Data listing section start
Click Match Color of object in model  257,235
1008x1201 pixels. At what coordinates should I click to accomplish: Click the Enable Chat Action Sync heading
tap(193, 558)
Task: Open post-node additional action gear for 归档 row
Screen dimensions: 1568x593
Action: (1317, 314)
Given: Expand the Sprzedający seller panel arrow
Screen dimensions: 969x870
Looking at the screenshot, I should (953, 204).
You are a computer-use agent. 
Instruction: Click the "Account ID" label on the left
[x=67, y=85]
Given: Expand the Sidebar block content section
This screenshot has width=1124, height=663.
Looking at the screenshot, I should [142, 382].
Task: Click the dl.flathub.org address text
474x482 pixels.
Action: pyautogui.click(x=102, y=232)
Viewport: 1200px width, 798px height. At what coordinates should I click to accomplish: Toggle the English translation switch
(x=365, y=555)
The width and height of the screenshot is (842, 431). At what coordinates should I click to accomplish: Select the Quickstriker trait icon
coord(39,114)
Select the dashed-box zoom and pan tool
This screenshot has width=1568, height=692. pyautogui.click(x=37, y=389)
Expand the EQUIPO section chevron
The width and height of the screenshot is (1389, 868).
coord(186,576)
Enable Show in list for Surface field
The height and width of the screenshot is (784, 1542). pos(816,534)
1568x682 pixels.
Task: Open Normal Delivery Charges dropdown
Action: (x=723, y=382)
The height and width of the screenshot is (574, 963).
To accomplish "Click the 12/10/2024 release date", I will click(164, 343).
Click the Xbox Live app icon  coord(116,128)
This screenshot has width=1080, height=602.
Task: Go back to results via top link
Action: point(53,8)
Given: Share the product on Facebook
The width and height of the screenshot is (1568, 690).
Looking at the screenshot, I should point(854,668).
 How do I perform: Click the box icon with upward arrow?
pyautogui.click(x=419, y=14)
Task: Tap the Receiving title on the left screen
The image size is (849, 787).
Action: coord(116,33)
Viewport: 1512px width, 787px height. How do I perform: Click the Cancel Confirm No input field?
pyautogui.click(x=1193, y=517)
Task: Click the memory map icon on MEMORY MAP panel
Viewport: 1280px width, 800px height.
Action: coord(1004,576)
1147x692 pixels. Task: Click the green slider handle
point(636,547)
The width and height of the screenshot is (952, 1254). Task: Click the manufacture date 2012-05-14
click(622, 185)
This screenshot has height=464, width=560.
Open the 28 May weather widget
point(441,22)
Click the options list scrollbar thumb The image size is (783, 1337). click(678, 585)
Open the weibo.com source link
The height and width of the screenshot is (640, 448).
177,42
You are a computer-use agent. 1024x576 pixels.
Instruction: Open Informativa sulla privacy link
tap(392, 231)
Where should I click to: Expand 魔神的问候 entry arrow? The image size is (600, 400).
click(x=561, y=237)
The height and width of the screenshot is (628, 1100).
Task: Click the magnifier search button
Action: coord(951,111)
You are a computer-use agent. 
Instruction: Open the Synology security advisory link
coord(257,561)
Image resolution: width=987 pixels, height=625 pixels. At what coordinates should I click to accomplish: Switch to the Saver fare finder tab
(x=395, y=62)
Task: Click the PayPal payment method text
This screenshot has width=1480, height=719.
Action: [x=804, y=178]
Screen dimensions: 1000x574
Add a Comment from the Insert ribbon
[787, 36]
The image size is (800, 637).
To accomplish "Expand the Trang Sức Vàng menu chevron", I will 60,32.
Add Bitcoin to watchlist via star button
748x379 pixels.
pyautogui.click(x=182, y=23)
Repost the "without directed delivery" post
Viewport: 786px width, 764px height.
Data listing section end
> Task to carry out
Report the lines above that contain "post".

> Solution to this problem
Task: Open post-node additional action gear for 归档 row
Repost the "without directed delivery" post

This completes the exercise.